Sam’s announcement was carefully orchestrated through the NY Times, ESPN, and Outsports.com. This strategy was in contrast to Collins, who came out in Sports Illustrated with an op-ed and a cover. Rogers came out through a blog post in which he also retired, then unretired and was traded to the Galaxy months later. All three athletes controlled the timing and dissemination of their announcement.

(This control is in contrast to the recent Dr. V story on Grantland. Sam came out to his teammates last August, and while it was an open secret among the campus, neither his teammates nor media prematurely broke the news. As the owner of a Columbia gay bar that Sam frequented put it, “No one felt the need to out him…he was respected here”.)
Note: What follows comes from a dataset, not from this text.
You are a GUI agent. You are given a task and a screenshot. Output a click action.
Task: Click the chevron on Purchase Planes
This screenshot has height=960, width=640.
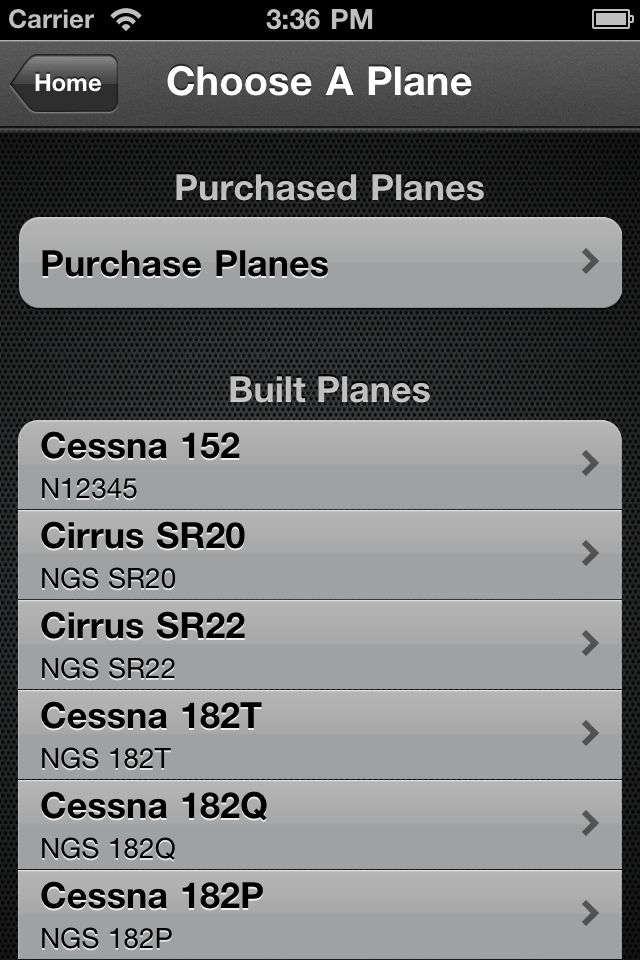590,261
There’s a shape that breaking news takes once it hits Twitter. The initial tweet comes out and spreads through retweets. People chime in. Those opinions get retweeted, and people respond to the tweets that get retweeted (and someone always steps out of line with a tweet and gets their account suspended). And before we know it, the story is no longer just about Sam coming out of the closet, but our response to Sam coming out of the closet – all filtered through a screen name and avatar. This back and forth becomes another piece of our carefully constructed Twitter personas.
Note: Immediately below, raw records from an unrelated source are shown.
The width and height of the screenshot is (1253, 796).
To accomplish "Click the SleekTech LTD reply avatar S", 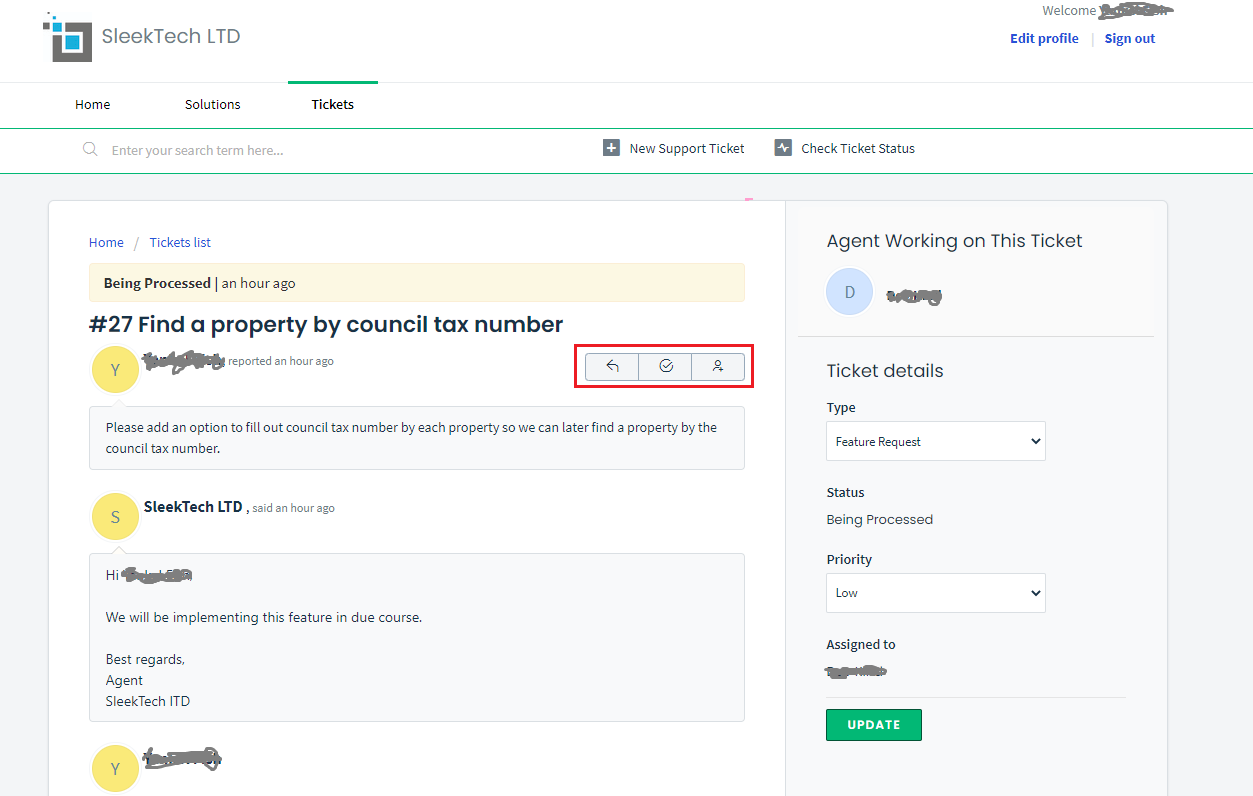I will click(x=115, y=516).
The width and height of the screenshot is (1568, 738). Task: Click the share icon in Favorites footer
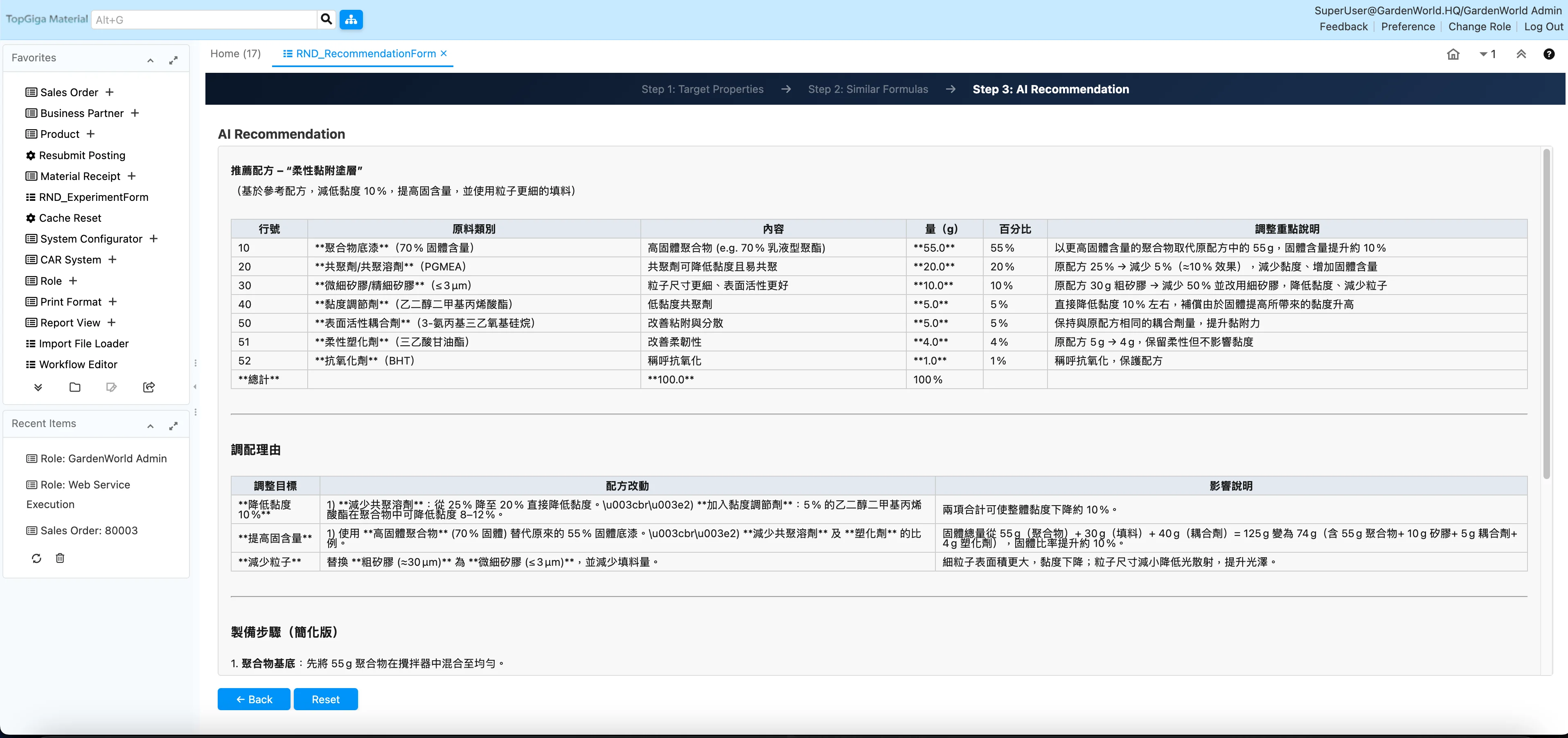(x=148, y=387)

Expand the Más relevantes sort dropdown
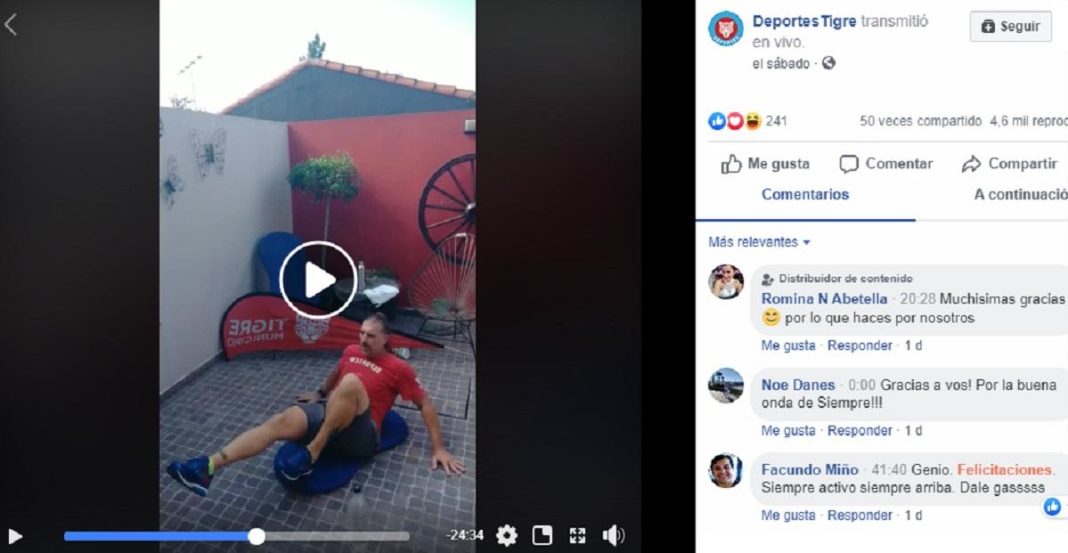pyautogui.click(x=759, y=242)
By then, we’ve lost sight of an important question: can Michael Sam actually play?

The Scouting Report

Sam lead the SEC with 11.5 sacks in 2013, was an unanimous first team All-American, and the SEC defensive player of the year. Here’s a list of previous SEC defensive players of the year, and where they were drafted:

2012: Jarvis Jones, 1st Round/17th pick

2011: Morris Claibor

2010: Patrick Peterson, 1st Round/5th pick

2009: Rolando McClain, 1st Round/8th pick

2008: Eric Berry, 1st Round/5th pick

2007: Glenn Dorsey, 1st Round/5th pick

2006: Patrick Willis, 1st Round/6th pick

As a 6-2 defensive end, Sam is tagged with the dreaded “tweener” label. Mel Kiper Jr. considers Sam a fourth or fifth round pick based on “football ability”, with favorable comparisons to undersized pass rushers Elvis Dumervil, Robert Mathis, and Cliff Avril. A mid-round projection was the general consensus.

That was pre-announcement.

While this Deadspin article questions the use of “anonymous front office sources” used in draft projections after Sam revealed his was gay, his stock appears to be somewhere between static to falling. For every John Elway quote about only judging on field talent, there’s anonymous personnel assistants saying that having a gay player would “chemically imbalance an NFL locker room and meeting room”. A former GM asked “why are we going to do that to ourselves?”

As outspoken punter Chris Kluwe told Sam, his peers mostly wouldn’t care – after all, Sam was voted MVP of Missouri last season as they won 12 games. Kluwe continued, saying that it’s the “general managers and coaches who are going to say it’s a distraction”. And that brings up a larger issue.

The Generational Gap

I’m old school. I’m a man-and-a-woman type of guy

– Michael Sam Sr.

Michael Sam Sr. was celebrating his birthday at Denny’s when Sam texted him the news that he was gay. Sam Sr. “couldn’t eat no more” and went to have drinks at Applebee’s. He continued, saying he didn’t want his grandkids “raised in that kind of environment”. It’s easy to fall into a Twitter bubble where we congratulate Sam for being brave and wish him the best (and pat ourselves on the back for being open minded). Although the article points out that Sam and his father aren’t particularly close, Sam Sr.’s comments, along with the anonymous NFL execs, illustrates some wider points. First, the acceptance of an openly gay athlete inside a locker room is a generational issue. Second, not everyone is on Twitter. And third, Jason Collins still doesn’t have a job in the NBA.

Those stories will continue to play out for years. Let’s take a moment for now. February 9th was a milestone for American sports. But May 8th – the start of the NFL Draft – is important. As is mid-July, when rookies first report to training camp, and 2018, when Sam, if drafted as projected, is eligible to sign his second contract. And while retweets can reach the world, and NFL contracts speak for themselves, true acceptance starts with something much less ambitious, and much less far reaching – it starts at home, with family.